These studies used the term “financial distress” to express financially troubled firms and defined it as a mediator between the financial soundness and bankruptcy. Purnanandam (2008) argued that financial distress is a state where firms do not have enough proceeds to pay their financial obligations while at the maturity they become insolvent. When creditors take legal action then the court may officially declare default firm as bankrupt. In other words, financial distress is a leading indicator of failure and provides the early signal of expected bankruptcy. Therefore, later studies shifted their focus to financial distress from bankruptcy to develop ex ante early warning system.
Sun et al. (2014) further recommended that future studies should not define financial distress using a single criterion. They argued that financial distress should be segregated by the degree of adversity such as mild, intermediate and severe financial distress.
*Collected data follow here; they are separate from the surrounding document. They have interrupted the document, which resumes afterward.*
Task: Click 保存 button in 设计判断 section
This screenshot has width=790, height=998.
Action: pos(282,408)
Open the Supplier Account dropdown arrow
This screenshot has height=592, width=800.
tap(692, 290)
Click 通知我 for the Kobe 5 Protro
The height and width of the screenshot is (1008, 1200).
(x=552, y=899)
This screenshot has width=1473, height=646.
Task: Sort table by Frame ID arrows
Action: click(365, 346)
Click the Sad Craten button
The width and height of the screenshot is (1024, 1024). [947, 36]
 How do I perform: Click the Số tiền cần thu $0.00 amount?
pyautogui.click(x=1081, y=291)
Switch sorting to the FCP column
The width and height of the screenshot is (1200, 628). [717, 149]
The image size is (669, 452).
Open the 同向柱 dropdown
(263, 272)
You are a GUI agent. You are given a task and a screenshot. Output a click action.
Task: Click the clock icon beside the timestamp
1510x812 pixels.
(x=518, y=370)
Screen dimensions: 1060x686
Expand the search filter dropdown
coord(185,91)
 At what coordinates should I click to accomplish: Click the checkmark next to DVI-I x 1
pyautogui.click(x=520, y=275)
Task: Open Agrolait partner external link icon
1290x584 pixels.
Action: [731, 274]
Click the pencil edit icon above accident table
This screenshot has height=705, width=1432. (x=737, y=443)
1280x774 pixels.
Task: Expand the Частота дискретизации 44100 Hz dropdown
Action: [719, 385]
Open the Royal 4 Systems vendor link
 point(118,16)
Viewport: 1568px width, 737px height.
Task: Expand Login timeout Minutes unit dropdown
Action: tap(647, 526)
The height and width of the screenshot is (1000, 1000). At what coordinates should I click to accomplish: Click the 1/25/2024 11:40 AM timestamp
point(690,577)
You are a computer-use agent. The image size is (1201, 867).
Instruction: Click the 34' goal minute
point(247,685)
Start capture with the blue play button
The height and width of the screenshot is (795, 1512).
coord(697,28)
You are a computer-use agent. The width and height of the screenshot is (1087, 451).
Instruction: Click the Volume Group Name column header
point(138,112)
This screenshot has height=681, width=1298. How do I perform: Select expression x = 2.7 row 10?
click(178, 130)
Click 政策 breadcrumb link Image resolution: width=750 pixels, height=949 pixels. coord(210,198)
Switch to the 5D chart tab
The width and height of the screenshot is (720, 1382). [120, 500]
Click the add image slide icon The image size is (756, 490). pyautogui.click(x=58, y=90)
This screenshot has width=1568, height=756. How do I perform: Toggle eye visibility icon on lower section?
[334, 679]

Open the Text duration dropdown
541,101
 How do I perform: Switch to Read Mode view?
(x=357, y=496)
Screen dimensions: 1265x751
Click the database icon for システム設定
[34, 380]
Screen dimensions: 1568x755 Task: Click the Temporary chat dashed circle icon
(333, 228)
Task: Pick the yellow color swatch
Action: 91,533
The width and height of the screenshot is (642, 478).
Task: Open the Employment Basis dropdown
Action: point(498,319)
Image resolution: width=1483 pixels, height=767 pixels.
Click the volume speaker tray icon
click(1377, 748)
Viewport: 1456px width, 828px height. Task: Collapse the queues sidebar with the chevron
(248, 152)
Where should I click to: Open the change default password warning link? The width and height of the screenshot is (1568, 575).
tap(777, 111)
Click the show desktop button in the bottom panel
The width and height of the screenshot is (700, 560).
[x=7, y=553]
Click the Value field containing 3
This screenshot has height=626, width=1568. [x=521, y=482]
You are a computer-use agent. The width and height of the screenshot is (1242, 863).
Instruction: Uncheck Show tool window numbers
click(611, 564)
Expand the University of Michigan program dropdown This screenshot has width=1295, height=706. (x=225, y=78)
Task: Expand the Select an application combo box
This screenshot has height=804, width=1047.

Prediction of such adversity-based financial distress will help the stakeholder to take remedial measures more accurately. Very few studies applied multi-stage approach to define financial distress (Tsai, 2013; Turetsky and McEwen, 2001). For instance, Turetsky and McEwen (2001) proposed that the process of distress starts from dividend reduction and turns into technical default and then to trouble debt restructuring. Similarly, Tsai (2013) differentiated between slight financial distress, reorganization, and bankruptcy.
The limited literature of multi-stage financial distress provides less information about the empirical measurements and dynamic transition of different stages of financial distress. This research intends to explain the dynamic nature of...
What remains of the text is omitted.